Bu yazı Fehmi Koru’nun 27.04.2019 tarihli yazısına yorum olarak kaleme alınmıştır. Yazının linki aşağıda yer almaktadır.
http://fehmikoru.com/kitapsiz-bir-hayat-hayal-edilemez-derdim-ruh-ikimizi-buldugum-icin-mutluyum/
Bir kitap iki şekilde okunur. Birinde başından sonuna kadar okursunuz. Anlamadıklarınızı atlarsınız. Kitaptan iki şekilde yararlanırsınız. O kitapta hangi konular olduğunu öğrenirsiniz. Diğerinde ise başka kitaplarda rastladığınız ama onda yeni duyduğunuz bilgileri öğrenirsiniz. Sonra da değişik kitapların size yüklediği bilgileri bir araya getirir, kendiniz ile kitap yazarsınız. Yazarların kitap okuması böyledir. Halk ide kitapları yazarlar gibi okur ama kendisi yazmaz, kitapları tartışır. Bazı okurlar vardır tartışmaz da. Dahası var, okumaz da.
İlim adamalarının kitap okumaları farklıdır. Bunlar çok kitap okuma yerine bir kitabı çok iyi okuma yolunu tutarlar.
1) Kitap önce okunur. Anlaşılmayan cümlelerin altı çizilir, atlanır. Birinci okuma budur.
2) Kitap anlayarak okunmaya başlanır. Kitap baştan sonuna kadar okunduğu için onun dili öğrenilir. Başta anlaşılmayanlar, ikinci okumada anlaşılır hale gelmiş olur. İkinci okumada anlaşılmadığı için altı çizilen satırlar çok azalır.
3) Kitap ondan sonra anlaşılmayan yeri kalmayacak şekilde okunur. Bunun için, yazılmış başka kitaplara başvurulur. Bilinmeyen öğrenilmeye çalışılır. Öğretmene burada ihtiyaç vardır.
4) Kitap okunur ve kitabın bir özeti çıkarılır. Burada ilim adamı sadece yazarı öğrenmeye çalışır. Kendi kanaati ve düşünceleri yoktur. Özet çıkarırken de onun adına onun düşüncelerini ifade etmek üzere özet çıkarır. Kendisinin bir katkısı olmaz.
5) Bu sefer özet okunur, eğer cümlelere katılıyorsa okur, geçer. Katılmadığı cümlelerin altını çizer. Böylece kitap beşinci kere ele alındır. Katılmadığı cümleleri kritik eder, eksikliklerini, yanlışlarını ortaya koyar.
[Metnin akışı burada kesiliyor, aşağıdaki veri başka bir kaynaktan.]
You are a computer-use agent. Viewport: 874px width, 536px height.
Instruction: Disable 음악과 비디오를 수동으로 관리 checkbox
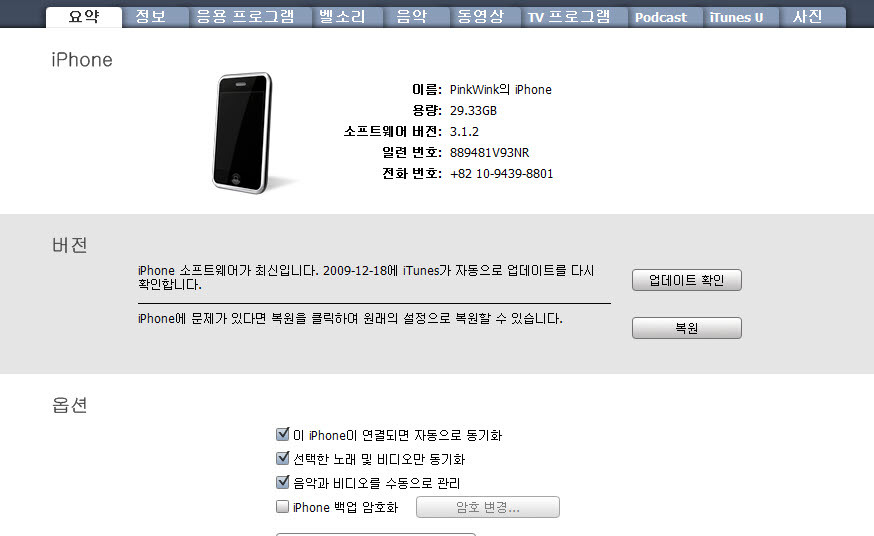pos(283,482)

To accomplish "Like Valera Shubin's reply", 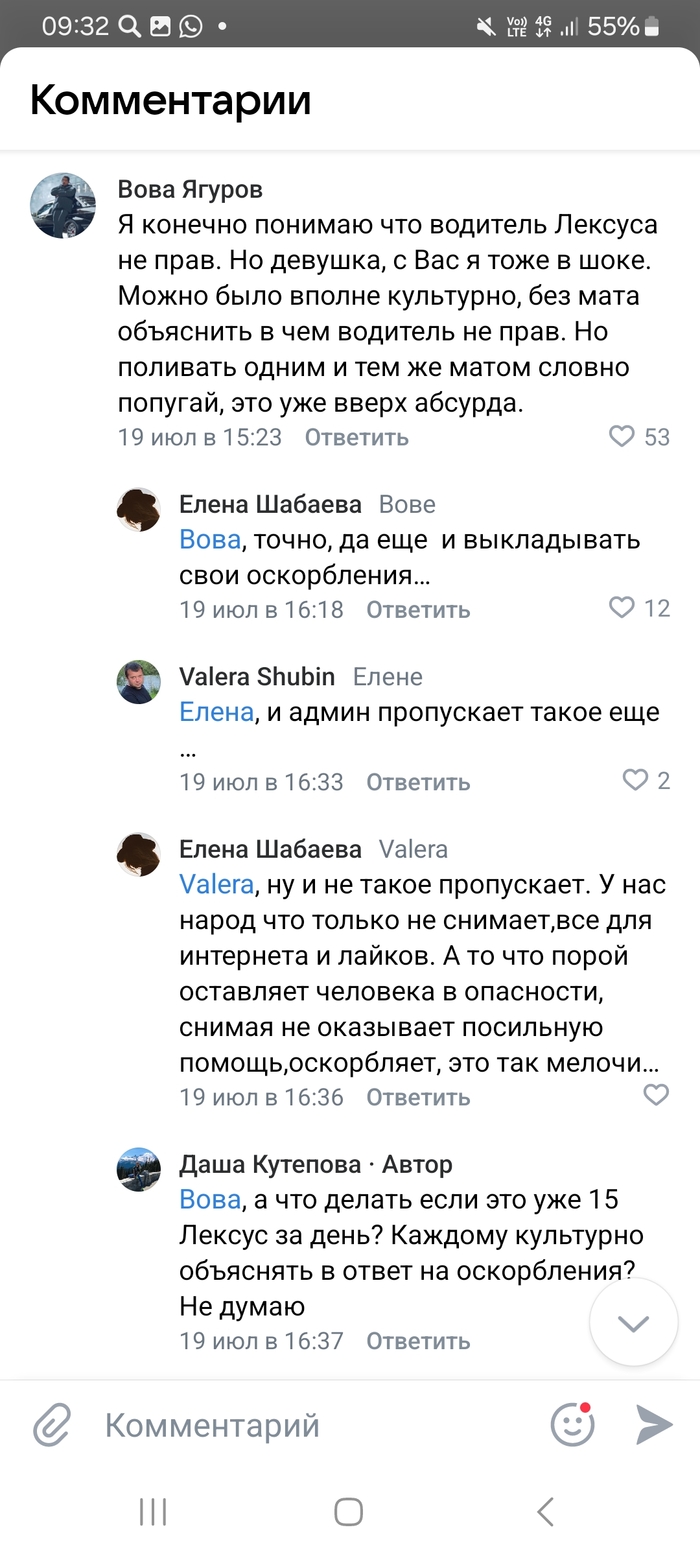I will click(636, 780).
Böylece kitap eleştirilmiş, tartışılmış olur.
6) Okuyucu bu sefer yazar, kitabın kabul etmediği cümlelerinin yerine kendi cümlelerini koyar. “Kitap öyle değil, böyle yazılmalı idi.” der.
7) Sonunda kendi görüşlerini savunan kitabı ele alır ve karşılaştırma yapar.
Ben çok kitap okumadım, az kitabı iyi okudum. Onun için yazar olmadım çünkü yazdıklarımı okuyan nerede ise yok gibi.
Yazarlarımız batının kitaplarının yazarlığını yapıyorlar. Daha bizim ilmi kitapların yazarları ortaya çıkmadı. Onun için etkili olmuyoruz. İslam alimleri bunların üzerinde durmalıdır.